Consumers are using mobile phones to perform a wide variety of financial services and related tasks. When considering various mobile phone features, more than half are interested in devices with P2P capabilities, according to TSYS’ annual consumer payment study.

Fifty-six percent of consumers in 2017 said they were interested in phones they could use to send a P2P payment, up from 48% in 2016 and 47% in 2016, indicating consumers’ awareness of new mobile features to perform financial tasks.

Consumers in the 2017 study ranked many features as more important than P2P: Stopping a fraudulent transaction (80%), getting instant transaction notifications (72%), the ability to turn a payment card on or off within the phone (64%), receiving instant offers and promotions (59%) and storing loyalty and rewards cards (58%).
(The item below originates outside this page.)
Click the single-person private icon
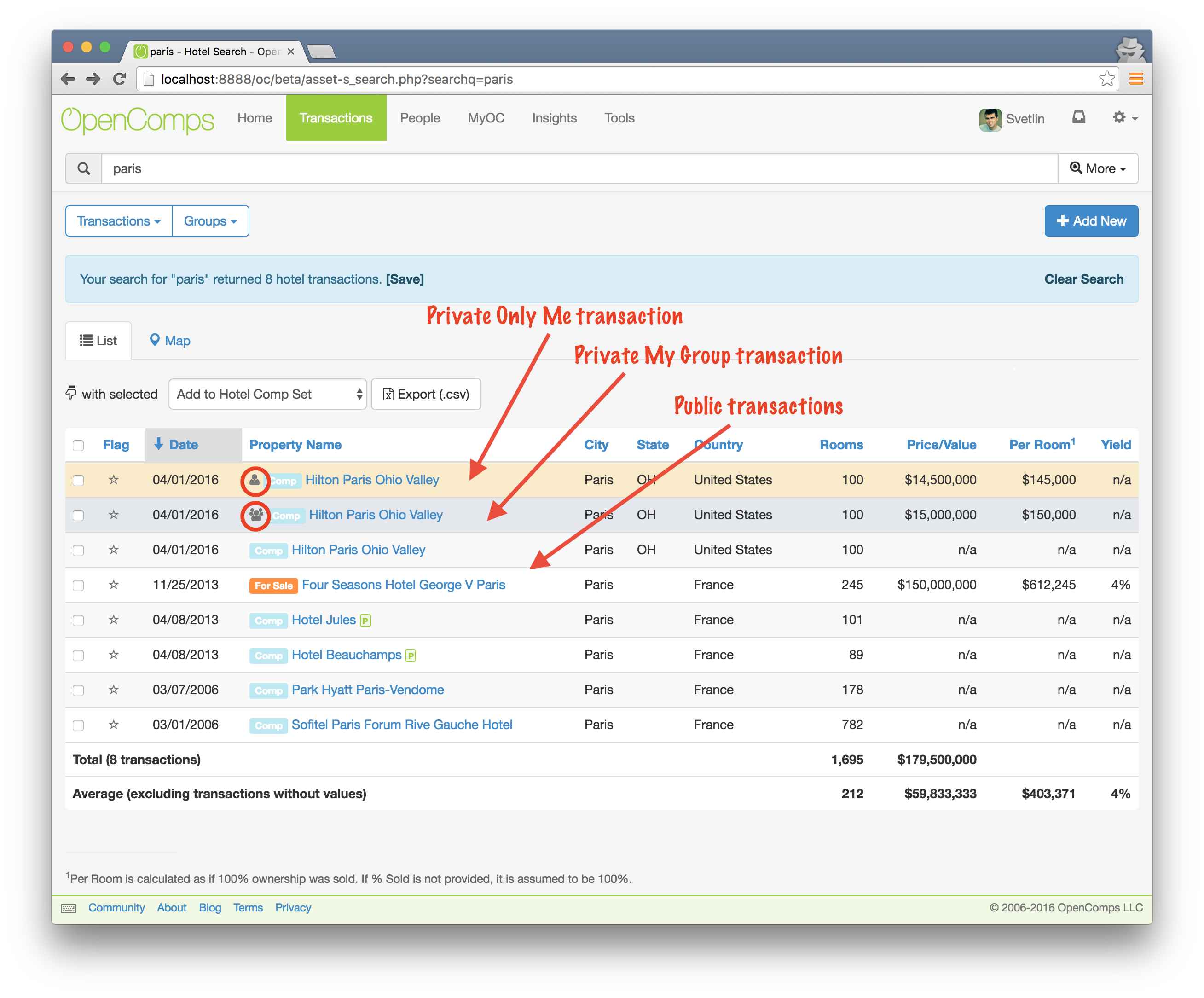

Digital P2P services aren’t new in the U.S. Sending funds to friends and family has been a core feature of PayPal for most of its existence, and is the biggest draw of its subsidiary Venmo. JPMorgan Chase for some time has offered its own QuickPay P2P service. Chase is also a founding member of Zelle, and has renamed its service Chase QuickPay with Zelle.

The move seems to have been successful. Chase executives last month told investors that after Zelle launched, the bank saw a 48% increase in P2P transactions during 2017 over the previous year, with transaction volume rising to 143 million from 96 million. Chase said the greatest increase within the bump in P2P transactions was in payments between Chase customers and other banks, not just among Chase customers.
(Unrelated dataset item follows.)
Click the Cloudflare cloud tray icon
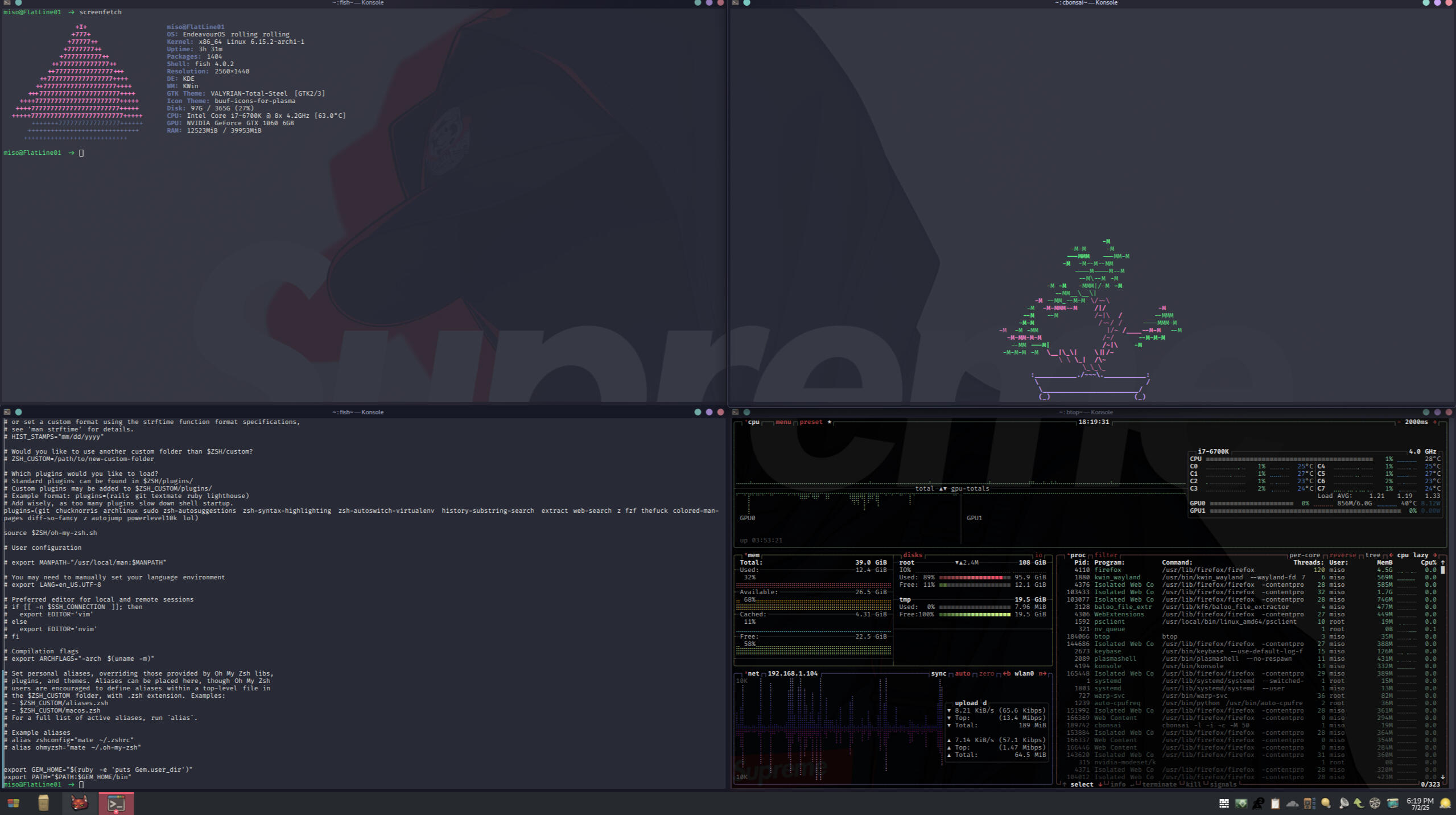1292,804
Similarly, Bank of America — another founding member of Zelle — said in January that it processed nearly 68 million Zelle transactions in 2017, an 84% increase from the previous year. In the fourth quarter, Bank of America handled more than 23 million Zelle transactions, totaling nearly $7 billion, up 91% from the fourth quarter of 2016.
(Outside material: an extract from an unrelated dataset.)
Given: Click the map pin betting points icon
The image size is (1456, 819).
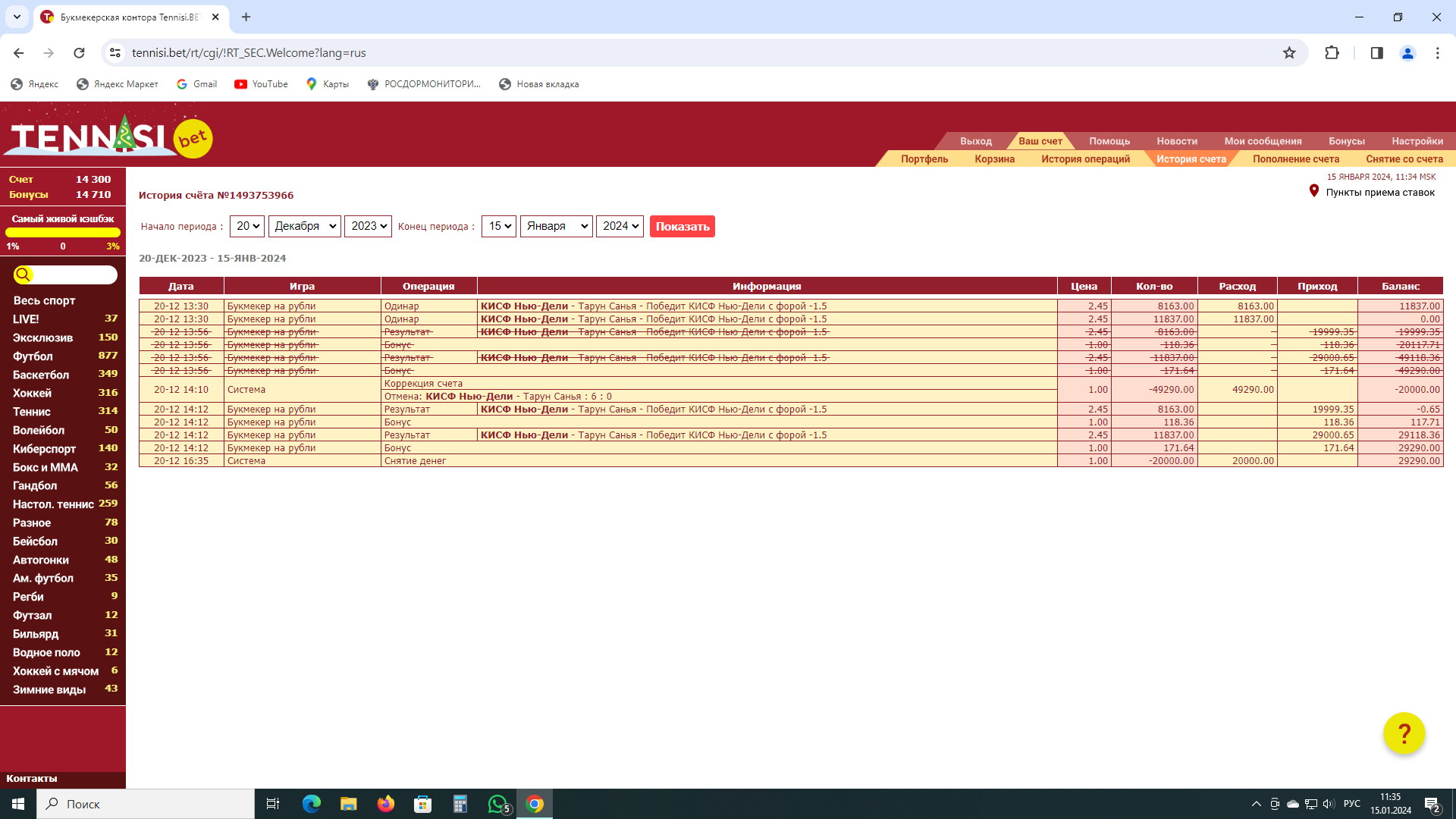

But that growth may be thwarted by Zelle's aggressive anti-fraud efforts. Zelle allows consumers to use its app even if they are not a customer of a Zelle bank, as long as the recipients of any transfers use a Zelle bank. But in recent months, many consumers have complained that Zelle would not approve their accounts for enrollment. According to Early Warning, the bank collective that operates Zelle, this "friction point" can arise when it suspects a user is enrolling a bank account that has been compromised by fraud.